» **Problem requirements**
Output each of the following records again word for word, with nothing changed.

» **Recorded data**
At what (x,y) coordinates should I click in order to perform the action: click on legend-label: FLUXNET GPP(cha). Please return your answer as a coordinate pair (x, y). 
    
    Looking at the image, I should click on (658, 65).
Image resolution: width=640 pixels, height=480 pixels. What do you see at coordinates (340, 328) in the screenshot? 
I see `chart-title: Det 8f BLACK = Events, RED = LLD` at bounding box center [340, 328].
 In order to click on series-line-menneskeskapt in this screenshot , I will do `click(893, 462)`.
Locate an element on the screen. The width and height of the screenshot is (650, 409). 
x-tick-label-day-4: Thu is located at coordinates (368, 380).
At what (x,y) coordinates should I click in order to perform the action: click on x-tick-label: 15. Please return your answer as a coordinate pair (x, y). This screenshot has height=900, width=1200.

» **Solved exercise**
At what (x,y) coordinates should I click in order to perform the action: click on legend-label: FLUXNET GPP(cha). Please return your answer as a coordinate pair (x, y). 
    
    Looking at the image, I should click on (658, 65).
Image resolution: width=640 pixels, height=480 pixels. What do you see at coordinates (340, 328) in the screenshot? 
I see `chart-title: Det 8f BLACK = Events, RED = LLD` at bounding box center [340, 328].
 In order to click on series-line-menneskeskapt in this screenshot , I will do `click(893, 462)`.
Locate an element on the screen. The width and height of the screenshot is (650, 409). 
x-tick-label-day-4: Thu is located at coordinates (368, 380).
At what (x,y) coordinates should I click in order to perform the action: click on x-tick-label: 15. Please return your answer as a coordinate pair (x, y). This screenshot has height=900, width=1200.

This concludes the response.